Last post Oct 14, 2012 05:52 PM by ReVeLaTeD
Oct 14, 2012 05:52 PM|ReVeLaTeD|LINK
Not a question - thought to submit a possible solution for people.
From what I can tell this error is thrown by .NET in three instances.
I can't help with #1 except to ask why you're referencing HTTPS on a server that doesn't seem to need it (i.e. no cert).
I can't help with #3. It'd have to be fixed at the source (certificate has to match server name, common problem when using CNAMES or alternate domains).
#2, I found some funky behavior on Server 2008 R2 and thought to share my findings.
Previously, XP/2000/2003/NT world, and maybe my memory is failing, I seem to recall that when a workstation administrator installed a certificate, said certificate was automatically available to any user or account on that box unless you explicitly installed
it in a personal store.
In a recent exercise, I noticed that 2008 R2 kept putting my CA cert into "Intermediate Certification Authorities", whatever that means.
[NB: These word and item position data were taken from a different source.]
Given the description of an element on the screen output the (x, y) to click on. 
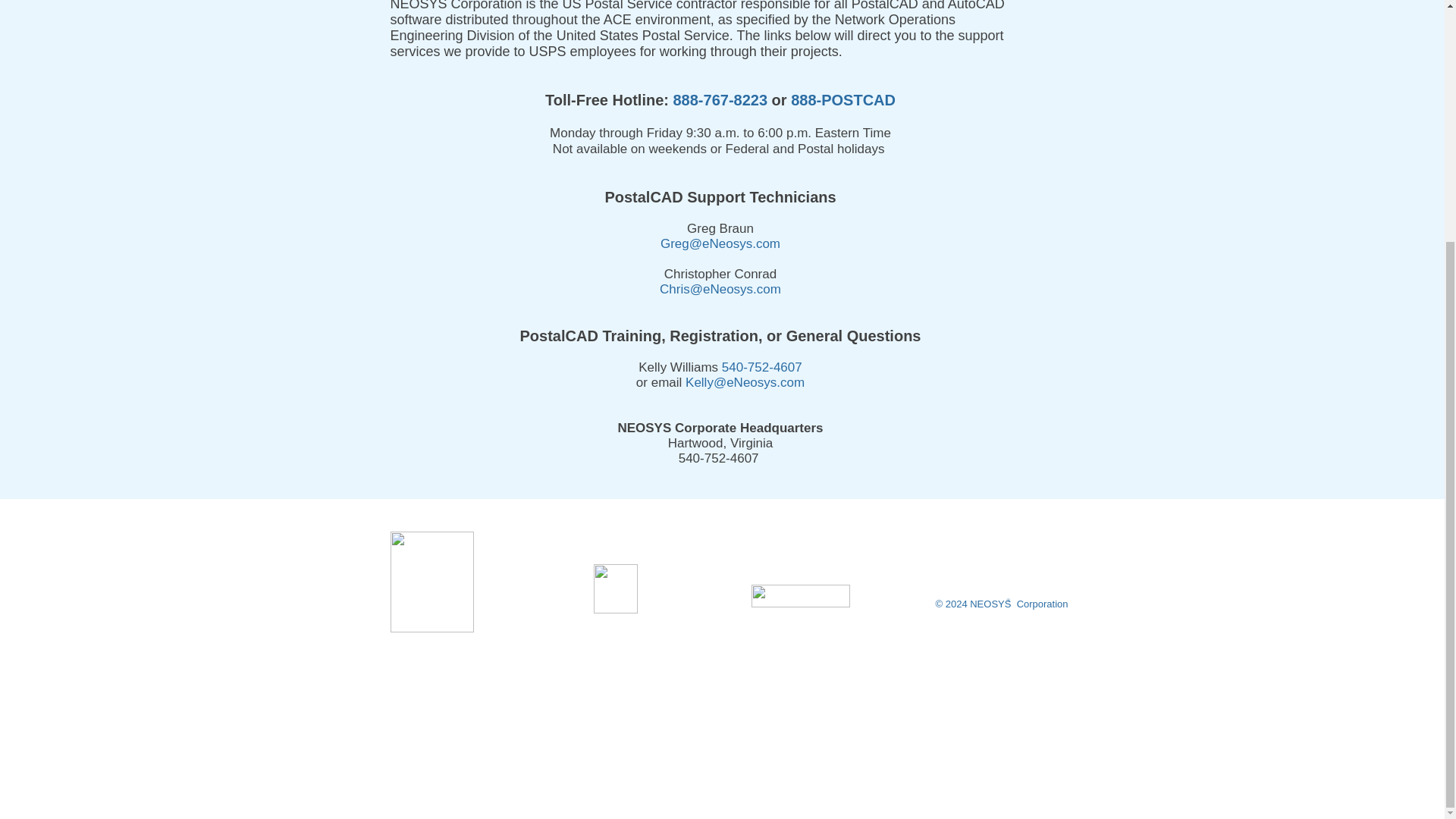
540-752-4607 (762, 367)
28 YEARS Partnering with Autodesk - for Website v02.jpg (614, 588)
888-767-8223 (720, 99)
888-POSTCAD (842, 99)
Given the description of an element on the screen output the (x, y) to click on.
I would literally select "Trusted Root Certification Authorities" and it would give the confirmation message and tell
me it put it there, but the code still wouldn't work. If I viewed the store in Internet Explorer, it showed in Trusted Root Certification Authorities.
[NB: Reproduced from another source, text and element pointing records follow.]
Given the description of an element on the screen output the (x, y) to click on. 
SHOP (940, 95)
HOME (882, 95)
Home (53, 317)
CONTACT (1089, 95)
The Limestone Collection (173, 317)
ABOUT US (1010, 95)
Opening Management Console (mmc.exe) and adding the Certificates snap-in for both the Computer and Local User revealed that Internet Explorer was essentially lying to me. In my local user hierarchy in MMC, the certificate was not in Trust Root Certification
Authorities, but in Intermediate Certification Authorities. Even though IE still showed the cert in Trusted Root Certification Authorities. The Computer hierarchy didn't even show the cert. Fortunately the interface supports drag-and-drop, so it was a simple
matter to drag the CA cert to the Computer Trusted Root Certification Authorities store. Once done, the code no longer threw this error.
So either my memory of old times is faulty, or 2008 R2 has changed this behavior, possibly causing a bunch of inquiries that could have been avoided. UAC might also be a culprit since my environment has it cranked to the max for some reason. Either way,
I guess my expectation is that if I'm an admin on a box, the simple act of installing a certificate should either prompt me for the Computer stores, or automatically assume I want it done for every user of the computer. Otherwise what's the point of "trusted"
if it doesn't apply at the computer level?